REQUIREMENTS:
Present the lines below, from the one containing "You are a computer-use" through the one containing "click(x=1950, y=165)", as a Markdown table with the columns No. and Text. Put a running number in No. and each line in Text, leave out blank lines and pictures, and include only these lines.

MATERIAL PROVIDED:
[START]

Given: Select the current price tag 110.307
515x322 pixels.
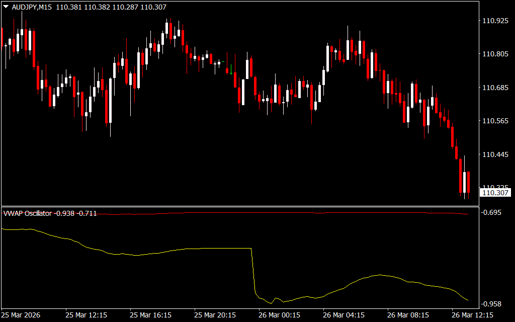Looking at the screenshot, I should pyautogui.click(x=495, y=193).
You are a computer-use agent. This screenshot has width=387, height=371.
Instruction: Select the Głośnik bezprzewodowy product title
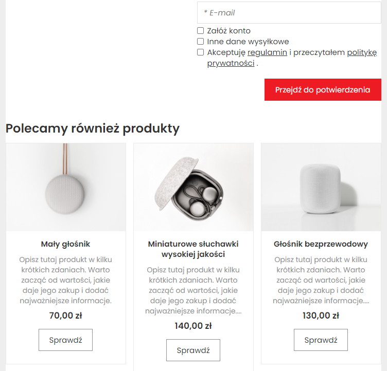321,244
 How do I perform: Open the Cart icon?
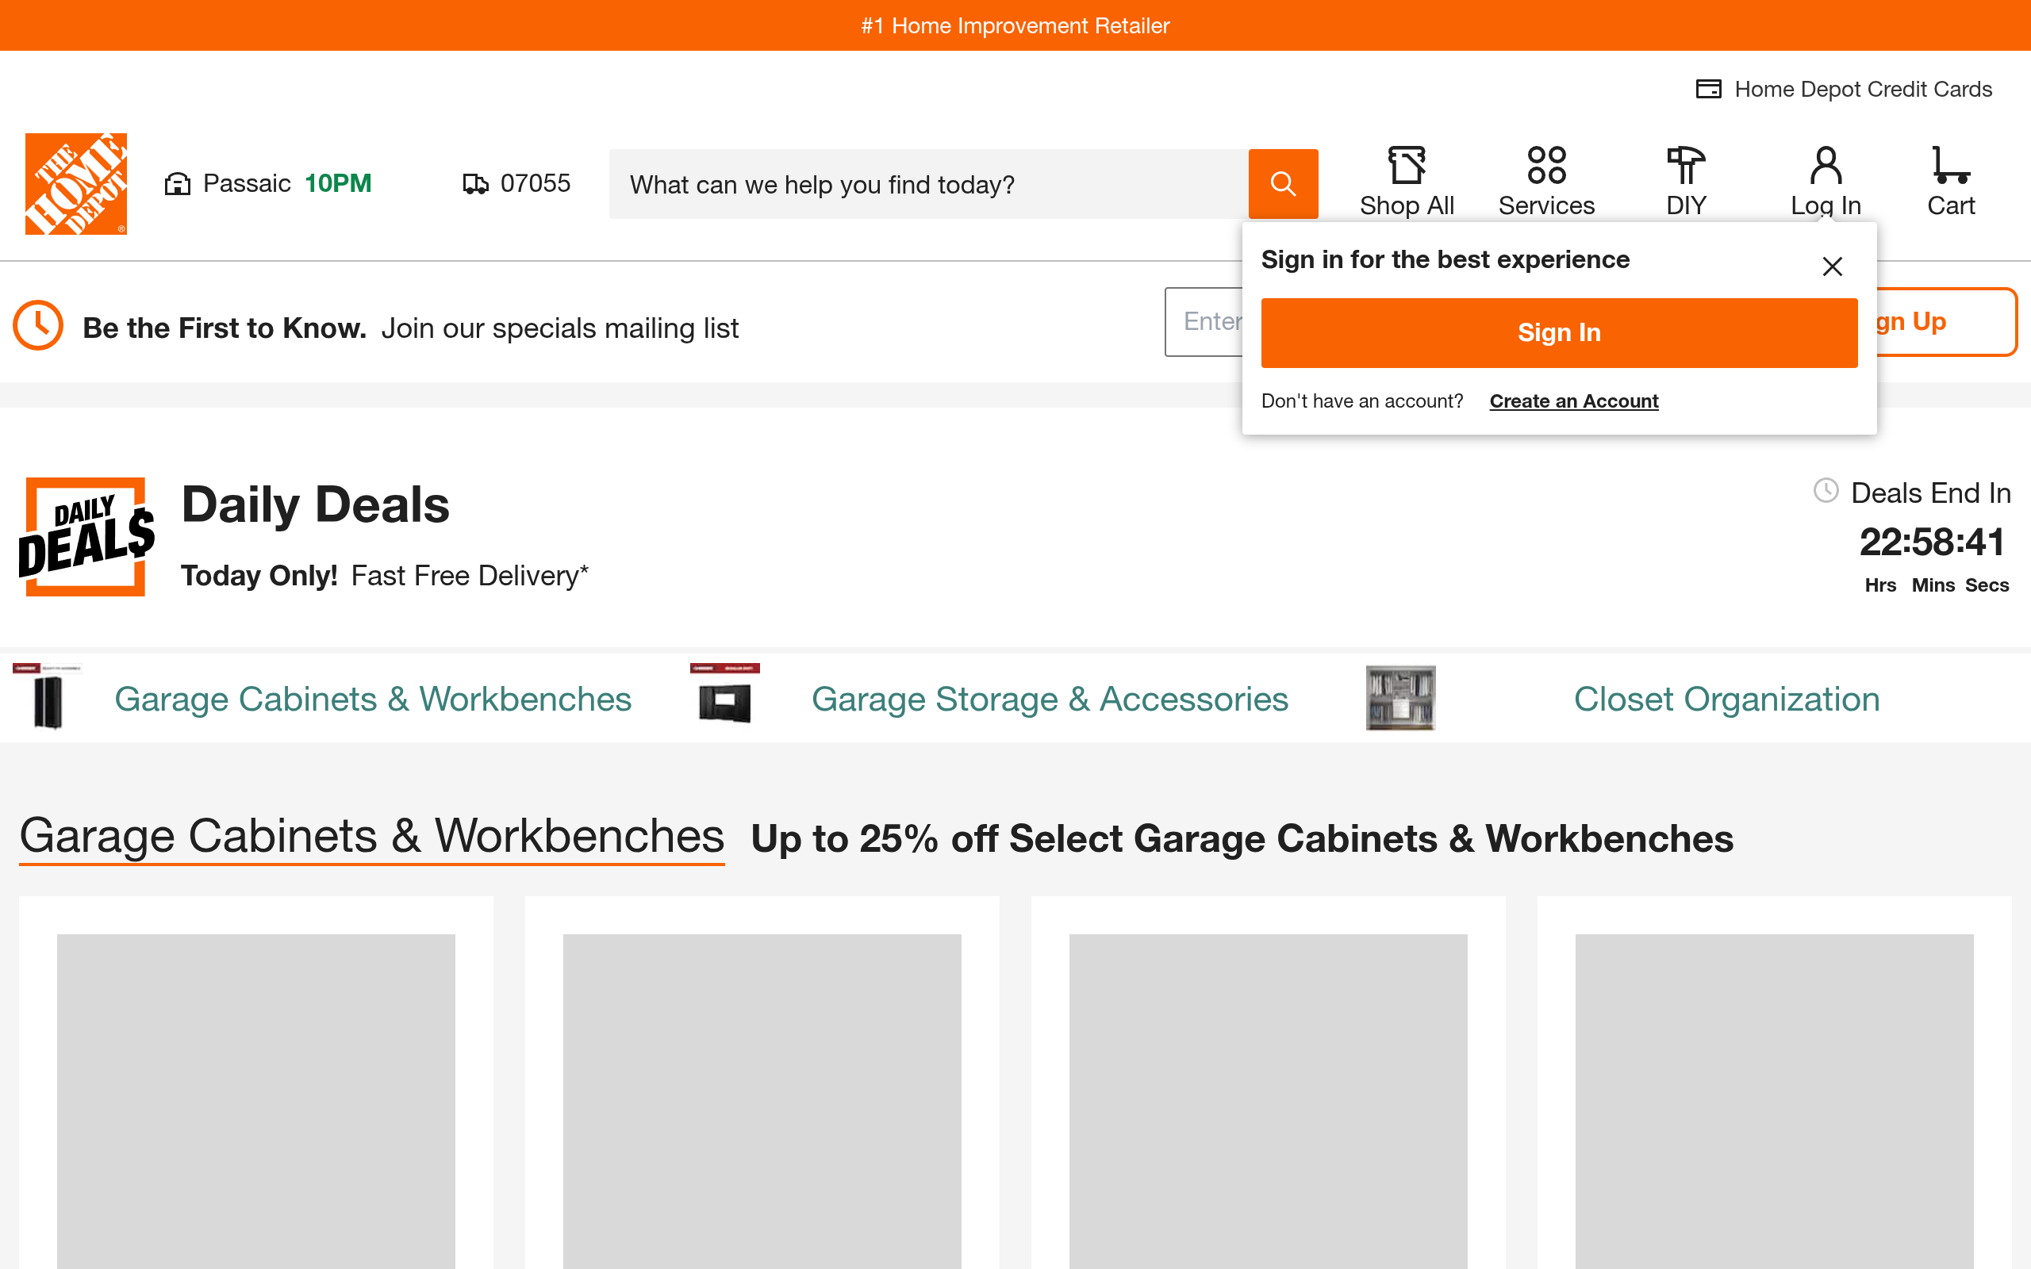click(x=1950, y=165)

[END]
[START]

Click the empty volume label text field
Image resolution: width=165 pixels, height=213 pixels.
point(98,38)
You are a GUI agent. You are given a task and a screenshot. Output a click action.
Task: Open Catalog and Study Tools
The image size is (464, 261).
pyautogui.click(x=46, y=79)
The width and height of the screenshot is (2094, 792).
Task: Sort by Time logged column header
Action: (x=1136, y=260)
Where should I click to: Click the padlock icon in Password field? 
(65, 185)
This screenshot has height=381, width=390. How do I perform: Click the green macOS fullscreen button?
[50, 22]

[END]
[START]

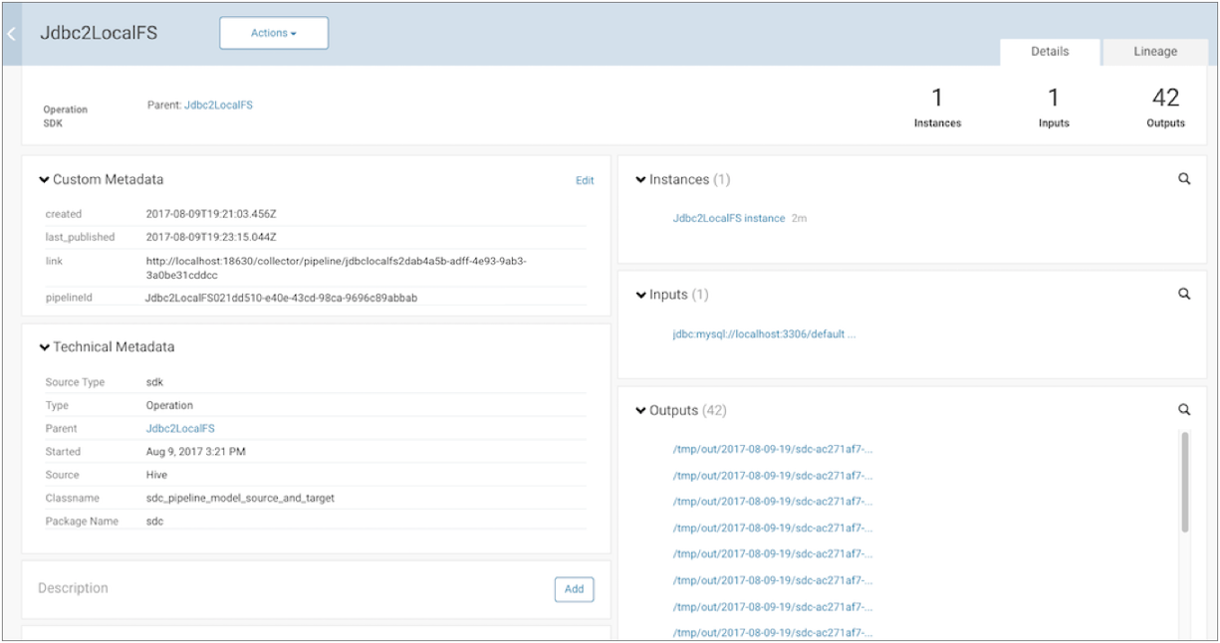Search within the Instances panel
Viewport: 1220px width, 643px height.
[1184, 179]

[END]

PROBLEM SOLUTION:
| No. | Text |
|---|---|
| 1 | You are a computer-use agent. This screenshot has width=387, height=371. |
| 2 | Instruction: Select the Głośnik bezprzewodowy product title |
| 3 | 321,244 |
| 4 |  How do I perform: Open the Cart icon? |
| 5 | click(x=1950, y=165) |